Below are records; reproduce exactly the lines from the one that has "Datenschutzerklärung (55, 2168)" through the one that has "Heizkörperwahl (45, 1938)", ends included, and nothing more.

-- Records shown follows --

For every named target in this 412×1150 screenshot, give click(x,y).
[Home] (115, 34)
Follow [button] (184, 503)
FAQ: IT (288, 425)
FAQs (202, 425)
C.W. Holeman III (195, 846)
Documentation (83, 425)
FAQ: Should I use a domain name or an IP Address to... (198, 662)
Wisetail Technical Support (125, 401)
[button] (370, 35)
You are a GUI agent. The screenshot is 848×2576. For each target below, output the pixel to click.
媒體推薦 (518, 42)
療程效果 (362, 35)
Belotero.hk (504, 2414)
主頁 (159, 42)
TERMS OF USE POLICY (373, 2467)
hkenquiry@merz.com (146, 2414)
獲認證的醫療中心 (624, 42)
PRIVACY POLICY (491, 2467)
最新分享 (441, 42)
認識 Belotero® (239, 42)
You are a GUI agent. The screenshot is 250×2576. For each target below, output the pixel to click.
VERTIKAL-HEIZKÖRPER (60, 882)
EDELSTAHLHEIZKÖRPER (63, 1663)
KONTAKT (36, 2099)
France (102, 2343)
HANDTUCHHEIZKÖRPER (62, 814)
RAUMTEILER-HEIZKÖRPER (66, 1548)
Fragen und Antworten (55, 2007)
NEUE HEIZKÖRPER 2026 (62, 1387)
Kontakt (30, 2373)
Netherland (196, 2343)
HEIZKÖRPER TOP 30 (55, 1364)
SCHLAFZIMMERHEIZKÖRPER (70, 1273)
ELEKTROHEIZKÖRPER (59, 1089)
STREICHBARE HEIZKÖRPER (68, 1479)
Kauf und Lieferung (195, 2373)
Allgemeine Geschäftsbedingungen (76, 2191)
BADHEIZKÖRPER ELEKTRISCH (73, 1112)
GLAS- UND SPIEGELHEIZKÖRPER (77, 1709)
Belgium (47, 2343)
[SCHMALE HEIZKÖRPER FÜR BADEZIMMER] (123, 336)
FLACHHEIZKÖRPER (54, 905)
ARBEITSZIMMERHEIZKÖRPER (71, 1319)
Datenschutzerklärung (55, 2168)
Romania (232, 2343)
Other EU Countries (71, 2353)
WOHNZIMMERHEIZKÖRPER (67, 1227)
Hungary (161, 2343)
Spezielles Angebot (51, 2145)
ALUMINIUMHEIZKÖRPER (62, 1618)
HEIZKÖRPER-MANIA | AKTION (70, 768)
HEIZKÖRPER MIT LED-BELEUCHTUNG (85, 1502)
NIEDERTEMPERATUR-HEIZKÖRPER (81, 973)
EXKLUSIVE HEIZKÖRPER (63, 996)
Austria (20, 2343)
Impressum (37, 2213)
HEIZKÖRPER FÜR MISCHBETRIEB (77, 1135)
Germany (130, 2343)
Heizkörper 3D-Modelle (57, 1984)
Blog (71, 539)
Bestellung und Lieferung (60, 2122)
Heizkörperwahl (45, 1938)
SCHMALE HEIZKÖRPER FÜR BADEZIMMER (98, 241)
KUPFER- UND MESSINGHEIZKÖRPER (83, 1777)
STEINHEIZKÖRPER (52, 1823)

-- Records shown concluded --

* Written response *
Datenschutzerklärung (55, 2168)
Romania (232, 2343)
Other EU Countries (71, 2353)
WOHNZIMMERHEIZKÖRPER (67, 1227)
Hungary (161, 2343)
Spezielles Angebot (51, 2145)
ALUMINIUMHEIZKÖRPER (62, 1618)
HEIZKÖRPER-MANIA | AKTION (70, 768)
HEIZKÖRPER MIT LED-BELEUCHTUNG (85, 1502)
NIEDERTEMPERATUR-HEIZKÖRPER (81, 973)
EXKLUSIVE HEIZKÖRPER (63, 996)
Austria (20, 2343)
Impressum (37, 2213)
HEIZKÖRPER FÜR MISCHBETRIEB (77, 1135)
Germany (130, 2343)
Heizkörper 3D-Modelle (57, 1984)
Blog (71, 539)
Bestellung und Lieferung (60, 2122)
Heizkörperwahl (45, 1938)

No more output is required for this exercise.